## Data under study
"""
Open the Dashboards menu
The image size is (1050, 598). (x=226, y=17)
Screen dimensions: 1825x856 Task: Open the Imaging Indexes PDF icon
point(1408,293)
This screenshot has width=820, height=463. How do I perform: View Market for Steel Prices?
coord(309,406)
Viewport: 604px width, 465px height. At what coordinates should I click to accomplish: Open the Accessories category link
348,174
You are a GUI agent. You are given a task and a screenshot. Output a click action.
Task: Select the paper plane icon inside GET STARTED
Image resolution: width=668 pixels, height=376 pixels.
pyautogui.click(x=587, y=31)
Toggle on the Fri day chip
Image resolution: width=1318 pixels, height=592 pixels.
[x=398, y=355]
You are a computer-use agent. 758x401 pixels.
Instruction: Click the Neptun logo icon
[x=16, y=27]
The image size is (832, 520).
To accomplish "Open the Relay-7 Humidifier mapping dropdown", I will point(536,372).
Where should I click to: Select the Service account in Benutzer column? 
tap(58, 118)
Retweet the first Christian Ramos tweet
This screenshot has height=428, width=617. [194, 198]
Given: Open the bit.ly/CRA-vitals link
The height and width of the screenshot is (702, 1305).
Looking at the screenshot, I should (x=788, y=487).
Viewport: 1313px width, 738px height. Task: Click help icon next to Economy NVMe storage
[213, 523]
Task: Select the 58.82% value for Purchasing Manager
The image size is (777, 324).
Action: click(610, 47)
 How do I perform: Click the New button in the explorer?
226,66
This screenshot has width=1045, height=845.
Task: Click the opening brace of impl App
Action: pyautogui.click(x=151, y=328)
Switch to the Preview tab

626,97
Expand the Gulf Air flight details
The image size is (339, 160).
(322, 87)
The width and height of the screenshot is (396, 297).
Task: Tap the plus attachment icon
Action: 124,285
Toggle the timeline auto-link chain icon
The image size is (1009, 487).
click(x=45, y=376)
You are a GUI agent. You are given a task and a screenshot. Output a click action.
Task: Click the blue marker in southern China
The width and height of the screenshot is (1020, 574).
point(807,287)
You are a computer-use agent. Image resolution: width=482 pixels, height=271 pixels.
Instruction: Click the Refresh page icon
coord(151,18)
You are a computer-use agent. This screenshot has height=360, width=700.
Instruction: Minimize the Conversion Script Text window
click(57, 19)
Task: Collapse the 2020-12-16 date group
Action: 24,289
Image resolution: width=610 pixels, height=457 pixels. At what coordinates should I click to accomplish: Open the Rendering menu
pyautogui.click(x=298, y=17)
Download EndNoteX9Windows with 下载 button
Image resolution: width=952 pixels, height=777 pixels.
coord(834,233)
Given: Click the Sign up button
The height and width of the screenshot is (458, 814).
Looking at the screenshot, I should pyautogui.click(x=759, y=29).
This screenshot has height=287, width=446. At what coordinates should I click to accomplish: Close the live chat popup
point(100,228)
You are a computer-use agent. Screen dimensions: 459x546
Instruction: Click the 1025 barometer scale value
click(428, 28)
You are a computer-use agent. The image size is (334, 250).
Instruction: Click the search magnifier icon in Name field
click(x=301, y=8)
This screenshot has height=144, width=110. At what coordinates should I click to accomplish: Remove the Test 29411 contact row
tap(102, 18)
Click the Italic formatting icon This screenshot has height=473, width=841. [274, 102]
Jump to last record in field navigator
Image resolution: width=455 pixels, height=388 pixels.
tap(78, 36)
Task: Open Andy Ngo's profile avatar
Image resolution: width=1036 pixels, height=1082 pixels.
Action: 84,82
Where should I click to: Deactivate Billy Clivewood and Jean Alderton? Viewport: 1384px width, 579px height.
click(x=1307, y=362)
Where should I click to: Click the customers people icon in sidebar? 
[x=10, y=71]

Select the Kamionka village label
"""
## Your task
Within the data above, the span starting at the line containing "The width and height of the screenshot is (1020, 574)." and ending at the line containing "You are a computer-use agent. This" is to be retyped exactly, with no other lines.

## The answer
The width and height of the screenshot is (1020, 574).
point(807,287)
You are a computer-use agent. Image resolution: width=482 pixels, height=271 pixels.
Instruction: Click the Refresh page icon
coord(151,18)
You are a computer-use agent. This screenshot has height=360, width=700.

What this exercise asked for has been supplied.